## begin Text excerpt
As far as I can tell, Ta-Nehisi Coates has disappeared from the world of journalism. He deleted his Twitter account in 2017 and resigned from The Atlantic in the summer of 2018. He is still writing — he’s reportedly working on film, television, and comic book projects and he has a forthcoming novel — but for the moment he has no public perch from which he routinely offers essays and reportage on America politics and identity as he used to.
Some people see this as the loss as one of the country’s greatest commentators. But I think it might be a good thing that he’s stepped away.
This isn’t to say that I don’t miss Coates’ writing. I certainly wish I could still watch him think out loud. I feel the absence of his epic lyricism and sanguinary preoccupations, influenced by his consumption of Civil War history, hip hop, Shakespeare, and comic books. I was very fond of his blog at The Atlantic, which was uniquely dialogic in nature. Coates engaged in careful conversation with books he was reading, songs he was listening to, the thinkers he disagreed with or found interesting, and the huge set of commenters on his blog. Technically all public intellectuals are meant to be doing this, but in reality very few do it in a manner that’s so fruitful for the reader. Unlike most journalists and essayists, Coates felt no shame admitting agnosticism or non-expertise or even total ignorance on a variety of subjects. Whereas most of his counterparts either cover up or distract from being out of their intellectual comfort zones, he saw those situations as learning opportunities, and reveled in embracing the mindset of the student, in channeling “the magic of childhood.” How many people whose job requires a reputation of intelligence film themselves stumbling confusedly through a foreign language they had just begun learning? (I can assure you nobody will see any such thing from me as I study and butcher the language of Spanish these days.) And in the instances when he had total clarity regarding an idea or an event, he was masterful at interweaving lived experience with the abstract.
I diverged from Coates on many issues. I found his work to often elide human agency and to imbue the horrors of American racism with a kind of mystical and transcendent quality. Despite grounding his analyses in historical context and grappling with the corporeal aspect of white supremacy, I found his writing to engage inadequately with the workings of political economy. I will have to revisit Between the World and Me, but in my initial reading — which I found far less compelling than his blog posts and shorter essays — I found no persuasive theory of change. Yet because Coates is such a pleasure to read and so deliberate with his chisel, even the writing I disagreed with was enjoyable, and a surefire way to sharpen my own thinking.
I miss his blogging, but it might be a good thing that he’s taken a break from the conventional journalistic world. Ta-Nehisi Coates had become larger than life. His fans had formed a religion around him and his work. Many of his critics reserved special stores of venom for him that were overly personal. I came to believe that both those who revered him and loathed him were suffering from the same affliction: they were trying to extract too much from one man.
## end Text excerpt
▶ [Stated problem 1]
Answer these from the Coates essay:
(a) In what period did Coates resign from The Atlantic?
(b) Which of Coates's books does the writer say needs a second reading?
(c) What did the writer find Coates's writing engaged with inadequately?
▶ [Stated problem 2] Return the stretch of the Coates essay from "As far as I" through "he’s stepped away.", copied exactly.
## begin Collected material
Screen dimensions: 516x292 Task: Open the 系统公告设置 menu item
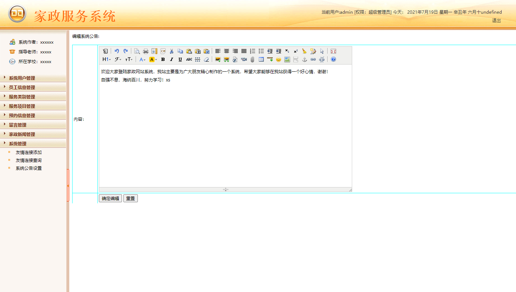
## end Collected material
▶ [Expected output 1]
(a) The summer of 2018.
(b) Between the World and Me.
(c) The workings of political economy.

▶ [Expected output 2]
As far as I can tell, Ta-Nehisi Coates has disappeared from the world of journalism. He deleted his Twitter account in 2017 and resigned from The Atlantic in the summer of 2018. He is still writing — he’s reportedly working on film, television, and comic book projects and he has a forthcoming novel — but for the moment he has no public perch from which he routinely offers essays and reportage on America politics and identity as he used to.
Some people see this as the loss as one of the country’s greatest commentators. But I think it might be a good thing that he’s stepped away.